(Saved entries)
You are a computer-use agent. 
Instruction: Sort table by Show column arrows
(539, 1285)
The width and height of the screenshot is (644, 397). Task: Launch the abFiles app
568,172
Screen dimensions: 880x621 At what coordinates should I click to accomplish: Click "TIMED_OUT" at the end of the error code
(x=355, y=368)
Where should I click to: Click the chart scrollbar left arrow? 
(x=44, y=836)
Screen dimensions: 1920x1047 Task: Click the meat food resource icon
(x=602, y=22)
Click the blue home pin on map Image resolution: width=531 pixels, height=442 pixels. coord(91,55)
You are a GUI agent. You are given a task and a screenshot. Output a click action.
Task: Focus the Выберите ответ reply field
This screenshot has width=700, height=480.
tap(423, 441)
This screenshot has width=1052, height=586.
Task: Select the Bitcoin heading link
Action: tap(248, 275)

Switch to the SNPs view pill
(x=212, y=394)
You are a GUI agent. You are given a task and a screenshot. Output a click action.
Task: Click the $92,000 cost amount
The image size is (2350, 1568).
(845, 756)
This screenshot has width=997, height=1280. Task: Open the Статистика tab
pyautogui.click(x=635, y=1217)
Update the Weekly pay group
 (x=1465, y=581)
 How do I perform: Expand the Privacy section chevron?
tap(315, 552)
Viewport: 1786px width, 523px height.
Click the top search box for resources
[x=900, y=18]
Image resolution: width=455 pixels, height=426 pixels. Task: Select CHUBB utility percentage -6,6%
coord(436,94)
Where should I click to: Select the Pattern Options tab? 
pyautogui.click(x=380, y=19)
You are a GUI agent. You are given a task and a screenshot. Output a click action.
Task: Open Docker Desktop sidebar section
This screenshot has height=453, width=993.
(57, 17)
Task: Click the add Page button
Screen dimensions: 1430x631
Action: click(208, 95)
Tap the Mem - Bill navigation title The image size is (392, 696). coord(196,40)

- [Work to be completed]: In this exercise, repeat the entries above verbatim.

- [Solution to the exercise]:
You are a computer-use agent. 
Instruction: Sort table by Show column arrows
(539, 1285)
The width and height of the screenshot is (644, 397). Task: Launch the abFiles app
568,172
Screen dimensions: 880x621 At what coordinates should I click to accomplish: Click "TIMED_OUT" at the end of the error code
(x=355, y=368)
Where should I click to: Click the chart scrollbar left arrow? 
(x=44, y=836)
Screen dimensions: 1920x1047 Task: Click the meat food resource icon
(x=602, y=22)
Click the blue home pin on map Image resolution: width=531 pixels, height=442 pixels. coord(91,55)
You are a GUI agent. You are given a task and a screenshot. Output a click action.
Task: Focus the Выберите ответ reply field
This screenshot has width=700, height=480.
tap(423, 441)
This screenshot has width=1052, height=586.
Task: Select the Bitcoin heading link
Action: tap(248, 275)

Switch to the SNPs view pill
(x=212, y=394)
You are a GUI agent. You are given a task and a screenshot. Output a click action.
Task: Click the $92,000 cost amount
The image size is (2350, 1568).
(845, 756)
This screenshot has width=997, height=1280. Task: Open the Статистика tab
pyautogui.click(x=635, y=1217)
Update the Weekly pay group
 (x=1465, y=581)
 How do I perform: Expand the Privacy section chevron?
tap(315, 552)
Viewport: 1786px width, 523px height.
Click the top search box for resources
[x=900, y=18]
Image resolution: width=455 pixels, height=426 pixels. Task: Select CHUBB utility percentage -6,6%
coord(436,94)
Where should I click to: Select the Pattern Options tab? 
pyautogui.click(x=380, y=19)
You are a GUI agent. You are given a task and a screenshot. Output a click action.
Task: Open Docker Desktop sidebar section
This screenshot has height=453, width=993.
(57, 17)
Task: Click the add Page button
Screen dimensions: 1430x631
Action: click(208, 95)
Tap the Mem - Bill navigation title The image size is (392, 696). coord(196,40)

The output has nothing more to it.